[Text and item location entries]
begin
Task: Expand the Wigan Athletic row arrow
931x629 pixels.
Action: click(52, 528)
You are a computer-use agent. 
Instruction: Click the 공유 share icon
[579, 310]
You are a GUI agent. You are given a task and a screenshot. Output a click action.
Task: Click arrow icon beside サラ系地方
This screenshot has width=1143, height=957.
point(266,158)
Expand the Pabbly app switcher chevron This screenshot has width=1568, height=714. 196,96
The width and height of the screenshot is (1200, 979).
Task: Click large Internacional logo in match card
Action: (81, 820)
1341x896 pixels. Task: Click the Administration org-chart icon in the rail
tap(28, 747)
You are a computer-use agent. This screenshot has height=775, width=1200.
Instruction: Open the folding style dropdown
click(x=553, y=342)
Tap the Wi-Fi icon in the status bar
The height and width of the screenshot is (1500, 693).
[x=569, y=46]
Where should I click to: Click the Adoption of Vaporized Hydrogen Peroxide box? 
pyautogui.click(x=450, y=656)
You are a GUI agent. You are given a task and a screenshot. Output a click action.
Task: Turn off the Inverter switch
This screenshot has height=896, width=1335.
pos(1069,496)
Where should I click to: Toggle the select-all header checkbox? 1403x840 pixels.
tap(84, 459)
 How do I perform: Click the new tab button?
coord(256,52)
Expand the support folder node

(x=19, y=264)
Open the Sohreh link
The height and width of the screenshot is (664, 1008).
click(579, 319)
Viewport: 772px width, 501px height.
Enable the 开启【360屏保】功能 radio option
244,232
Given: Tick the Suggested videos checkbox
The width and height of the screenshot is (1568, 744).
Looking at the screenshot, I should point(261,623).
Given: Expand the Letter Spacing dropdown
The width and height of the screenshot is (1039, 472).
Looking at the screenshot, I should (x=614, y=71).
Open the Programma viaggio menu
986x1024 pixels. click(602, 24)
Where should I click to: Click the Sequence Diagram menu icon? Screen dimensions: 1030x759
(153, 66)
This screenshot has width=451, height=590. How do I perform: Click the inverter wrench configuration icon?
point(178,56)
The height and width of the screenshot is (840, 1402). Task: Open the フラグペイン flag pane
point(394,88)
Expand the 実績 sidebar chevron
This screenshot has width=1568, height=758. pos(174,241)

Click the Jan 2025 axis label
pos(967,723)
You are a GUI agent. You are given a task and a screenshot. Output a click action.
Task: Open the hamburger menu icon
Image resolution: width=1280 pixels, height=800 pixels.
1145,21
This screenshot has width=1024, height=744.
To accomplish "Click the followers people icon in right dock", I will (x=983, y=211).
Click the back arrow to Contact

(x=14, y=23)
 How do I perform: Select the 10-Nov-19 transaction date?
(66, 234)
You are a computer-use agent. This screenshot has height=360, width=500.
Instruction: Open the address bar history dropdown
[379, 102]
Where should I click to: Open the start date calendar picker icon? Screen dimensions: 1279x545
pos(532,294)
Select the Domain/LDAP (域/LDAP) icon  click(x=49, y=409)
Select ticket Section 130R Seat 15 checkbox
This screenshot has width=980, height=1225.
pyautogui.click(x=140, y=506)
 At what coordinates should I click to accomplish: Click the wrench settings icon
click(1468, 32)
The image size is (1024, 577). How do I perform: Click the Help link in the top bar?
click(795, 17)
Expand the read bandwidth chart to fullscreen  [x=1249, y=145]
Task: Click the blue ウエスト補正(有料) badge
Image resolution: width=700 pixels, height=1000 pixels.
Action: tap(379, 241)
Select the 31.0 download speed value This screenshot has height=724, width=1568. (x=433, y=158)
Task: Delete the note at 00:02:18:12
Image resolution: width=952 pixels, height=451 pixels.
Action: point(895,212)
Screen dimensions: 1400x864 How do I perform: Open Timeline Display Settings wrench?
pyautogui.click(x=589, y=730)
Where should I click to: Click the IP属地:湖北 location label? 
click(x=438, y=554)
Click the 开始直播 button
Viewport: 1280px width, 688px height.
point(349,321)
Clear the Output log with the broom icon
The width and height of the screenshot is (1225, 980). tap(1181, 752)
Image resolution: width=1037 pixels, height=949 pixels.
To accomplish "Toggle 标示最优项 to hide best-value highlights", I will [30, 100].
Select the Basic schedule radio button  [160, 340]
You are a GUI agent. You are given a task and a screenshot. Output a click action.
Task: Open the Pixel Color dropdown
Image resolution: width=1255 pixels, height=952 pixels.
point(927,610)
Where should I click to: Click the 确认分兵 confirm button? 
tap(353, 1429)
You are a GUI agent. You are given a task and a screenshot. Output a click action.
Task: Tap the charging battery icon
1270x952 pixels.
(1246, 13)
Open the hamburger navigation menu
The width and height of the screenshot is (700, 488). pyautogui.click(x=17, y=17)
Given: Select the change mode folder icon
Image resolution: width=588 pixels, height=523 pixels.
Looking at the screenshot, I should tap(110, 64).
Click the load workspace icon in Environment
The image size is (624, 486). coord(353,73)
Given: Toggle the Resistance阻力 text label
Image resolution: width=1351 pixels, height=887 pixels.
end
▶ _EXERCISE_: Extract the lines starting at the beginning of the items and ending at the line containing "[x=569, y=46]", both included, and repeat them without any changes.

▶ _FULL ANSWER_:
Task: Expand the Wigan Athletic row arrow
931x629 pixels.
Action: click(52, 528)
You are a computer-use agent. 
Instruction: Click the 공유 share icon
[579, 310]
You are a GUI agent. You are given a task and a screenshot. Output a click action.
Task: Click arrow icon beside サラ系地方
This screenshot has width=1143, height=957.
point(266,158)
Expand the Pabbly app switcher chevron This screenshot has width=1568, height=714. 196,96
The width and height of the screenshot is (1200, 979).
Task: Click large Internacional logo in match card
Action: (81, 820)
1341x896 pixels. Task: Click the Administration org-chart icon in the rail
tap(28, 747)
You are a computer-use agent. This screenshot has height=775, width=1200.
Instruction: Open the folding style dropdown
click(x=553, y=342)
Tap the Wi-Fi icon in the status bar
The height and width of the screenshot is (1500, 693).
[x=569, y=46]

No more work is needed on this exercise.